SPECIFIC AIM 2: DEVELOP SCALABLE MODELS OF CARE BASED ON HEALTH SERVICES RESEARCH
Clinical care is currently fragmented across disciplines, specialties, and settings. In our local context, it is also heavily based in institutional and specialist care settings. Innovative and scalable models of healthcare service delivery need to be developed to meet the supportive and palliative care needs of cancer patients throughout the disease trajectory, during treatment, and into the survivorship phase or advanced cancer care. Cancer survivors usually consult their oncologists, who may be based at various cancer centres, for their supportive and survivorship care needs, with cancer surveillance being the primary focus of survivorship care. With the increasing cancerincidence and survival rates, the existing infrastructure in Singapore cannot meet the increasing demand for cancer supportive and survivorship care services. Hence, our team is currently studying the feasibility of conducting a share-care model with community partners for cancer survivorship.

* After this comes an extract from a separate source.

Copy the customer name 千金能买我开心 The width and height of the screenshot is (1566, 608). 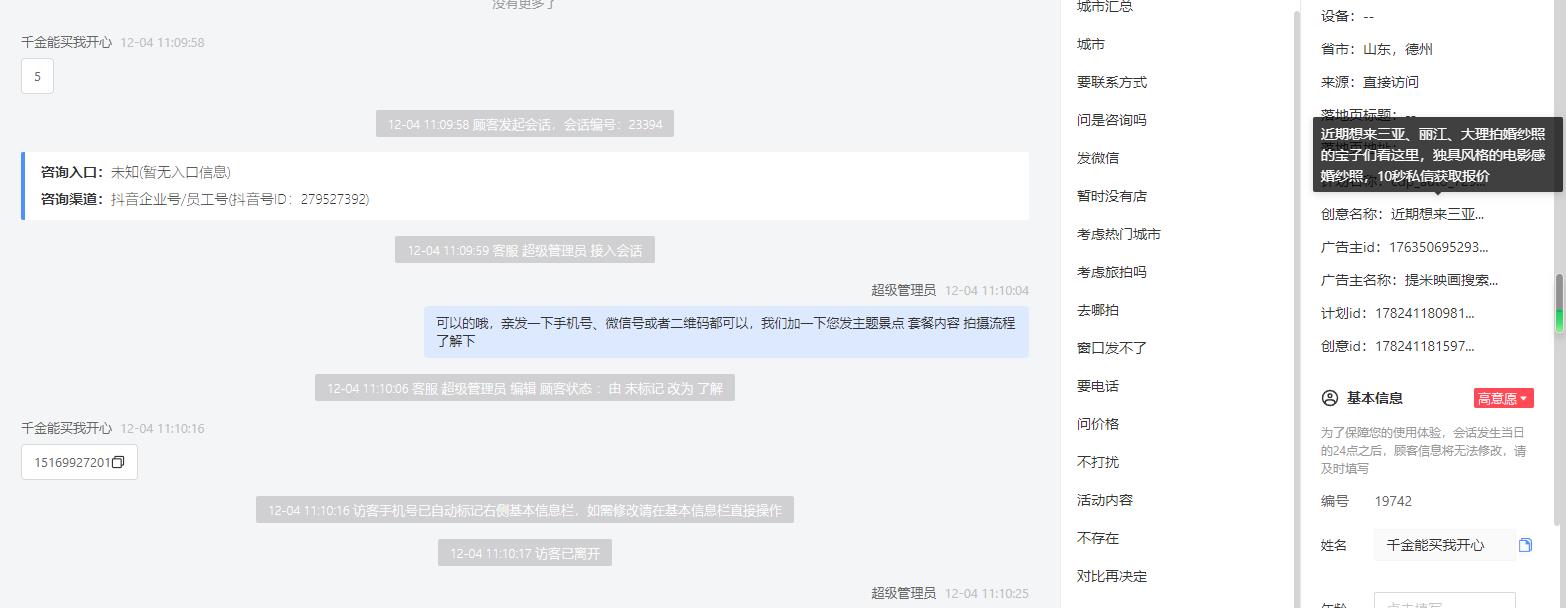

We are also developing new models of care for advanced cancer patients. For the inpatient hospital setting, we are conducting a stepped-wedge cluster randomised trial of an integrated palliative and medical oncology model of care for advanced cancer patients who have an unplanned admission to hospital. In the outpatient setting, we recently completed a pilot study on an outpatient palliative care nurse intervention for advanced lung cancer patients. We are now looking to further develop the intervention before evaluations are conducted using a larger scale trial.
SPECIFIC AIM 3: DEVELOP CULTURALLY RELEVANT OUTCOME MEASURES FOR ONCOLOGY RESEARCH
Patient- and caregiver-centred outcomes, such as health-related quality of life and family satisfaction with care, are important measurable outcomes in supportive and palliative care. We are translating into Chinese and validating two outcome measures: the Integrated Palliative care Outcome Scale (IPOS) and the Family Satisfaction with End-of-Life Care (FAMCARE) scale. These translated and validated outcome measures will be utilised in the evaluation of supportive and palliative care health service interventions.

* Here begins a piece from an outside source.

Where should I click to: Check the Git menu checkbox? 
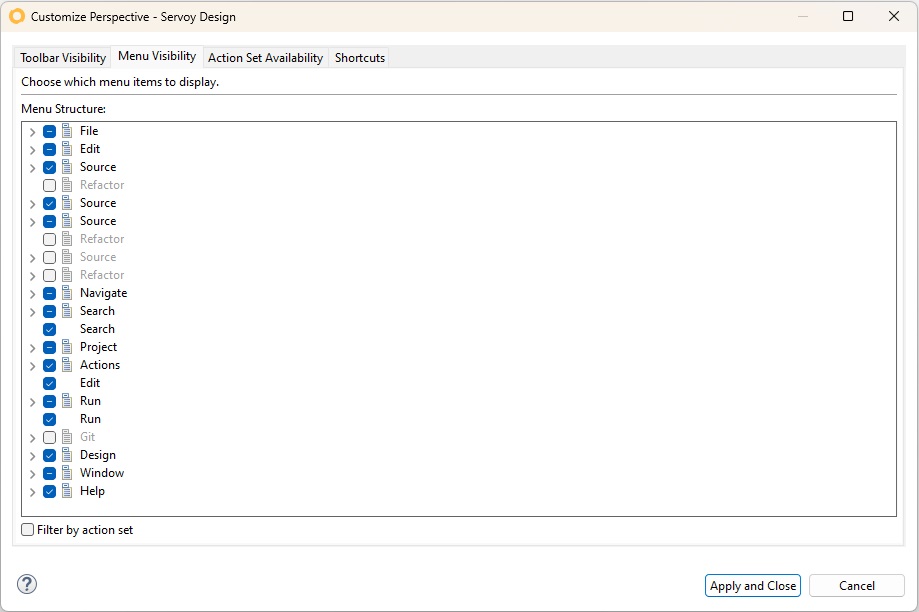[x=49, y=437]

SPECIFIC AIM 4: DEVELOP EDUCATION IN ONCOLOGY, SUPPORTIVE CARE, AND PALLIATIVE CARE
The Palliative Medicine Initiative is an ongoing mentored research project that sees medical students and junior doctors mentored through the research and publications in palliative care, ethics, medical education, and oncology topics. In this programme, up to 20 medical students and junior doctors are regularly mentored by senior oncologists and palliative medicine physicians in clinical and ethical case reports, reviews of education practices, and programmes and research topics in a variety of cancer-related topics.
CONCLUSIONOver the next 2 to 3 years, we plan to continue developing interventions and models of care to improve outcomes for both cancer survivors and advanced cancer patients, particularly in the community setting. This will ensure that the excellent supportive and palliative care that is initiated in the tertiary cancer care institution will be continued in the community.